When we understand we can and likely will experience elements of both heaven and hell in our temporal life, we will begin to understand better how we could end up experiencing either in eternity; if we pay careful attention, we can learn from the experiences, let them shape and direct us so we do not end up becoming so self-attached, we cut ourselves off from eternal beatitude. We will embrace love as it is love which helps us die to the self without nihilism, that is, it is love which has us open to receive what others, including and especially God, can and will provide to us When we do that, we will begin to have a new understanding and appreciation for creation itself, for, as Bulgakov says, love gives us the vision and understanding which we need:

Only love gives wisdom, only love gives vision, only love gives forgiveness. The one who loves receives the ability to look upon another as the other sees himself. We are divided from one another by self-love, self-concern, and self-interest. Our gaze is obscured by the partiality of our judgment and vision; we always, when thinking of another, think of ourselves, of our own feelings but not of the other and his feelings.

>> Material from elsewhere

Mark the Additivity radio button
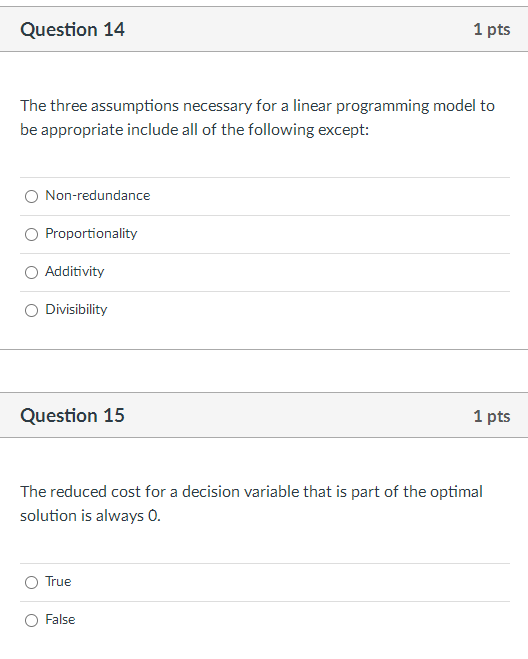This screenshot has height=659, width=528. pyautogui.click(x=31, y=272)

We must feel what the other feels, and then our eyes will be opened. Through the experience of love one receives this experience of wisdom, the knowledge of the other, of one’s neighbor, of one’s friend. [3]

Selfishness, self-attachment, that is, self-love which is love for ourselves all alone, will never give us that vision, and so never will provide us the path to beatitude. All it offers is a limited good, one which might at first satisfy, but  it will not satisfy for long, and once that satisfaction is gone, all we will have is ourselves; we will then be so full of desires which will never be met, they will only bring us pain and sorrow.

[1] George A. Maloney, SJ, Communion of Saints (Hauppauge, NY: Living Flame Press, 1988), 169.

[2] Vladimir Solovyey, God, Man & The Church. The Spiritual Foundations Of Life. Trans. Donald Attwater (Cambridge: James Clarke & Co., 2016), 29.

[3] Sergius Bulgakov. Spiritual Diary. Trans. Mark Roosien and Roberto J. De La Noval (Brooklyn, NY: Angelico Press, 2022), 148-9 [8/21.V.1925].